──────── Data to process ────────

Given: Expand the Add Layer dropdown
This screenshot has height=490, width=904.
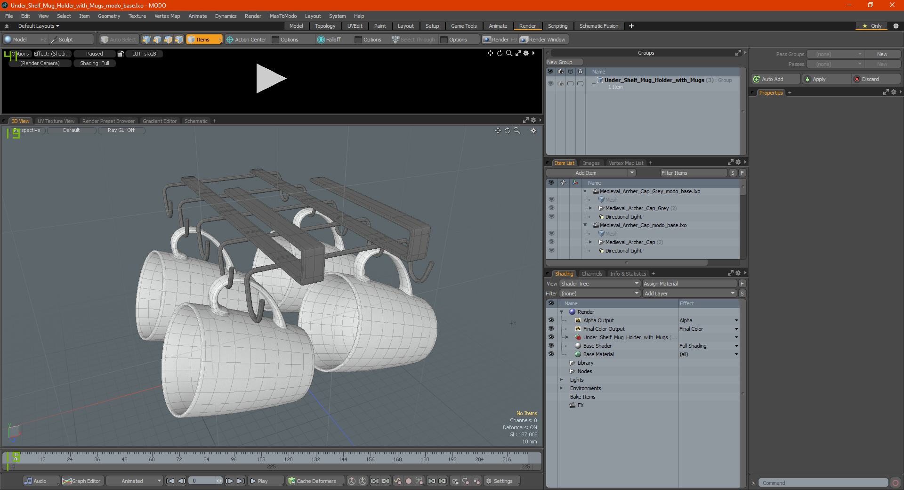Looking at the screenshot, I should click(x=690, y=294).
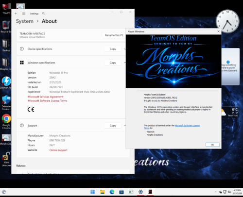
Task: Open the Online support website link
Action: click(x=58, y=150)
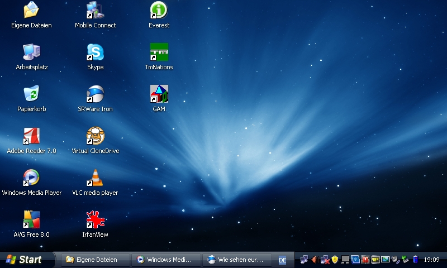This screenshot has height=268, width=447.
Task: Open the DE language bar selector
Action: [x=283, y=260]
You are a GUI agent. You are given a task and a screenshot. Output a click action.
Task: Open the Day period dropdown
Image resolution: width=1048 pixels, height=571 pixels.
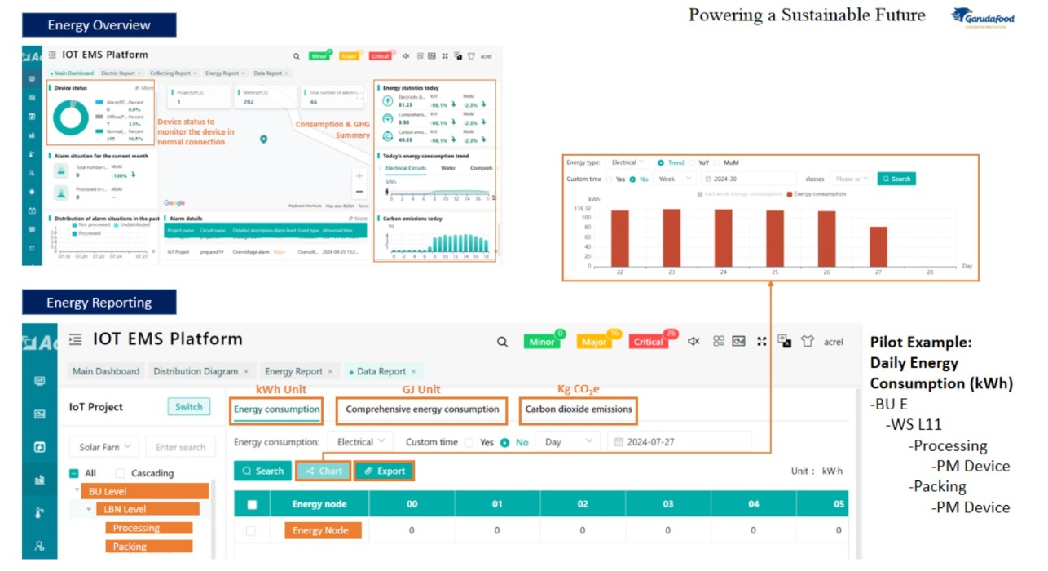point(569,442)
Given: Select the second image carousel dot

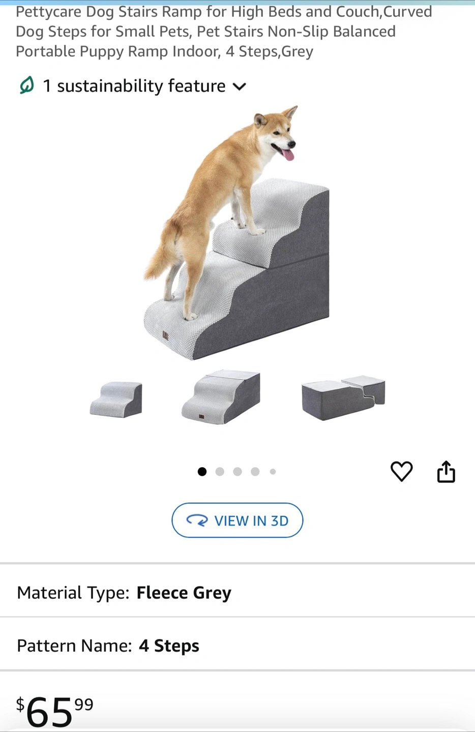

────────

_What is needed_
Transcribe the listing in full and omit the pictures.

_Solved problem_
Given: Expand the Add Layer dropdown
This screenshot has height=490, width=904.
Looking at the screenshot, I should click(x=690, y=294).
Task: Open the Online support website link
Action: click(x=58, y=150)
This screenshot has height=268, width=447.
Task: Open the DE language bar selector
Action: [x=283, y=260]
You are a GUI agent. You are given a task and a screenshot. Output a click action.
Task: Open the Day period dropdown
Image resolution: width=1048 pixels, height=571 pixels.
point(569,442)
Given: Select the second image carousel dot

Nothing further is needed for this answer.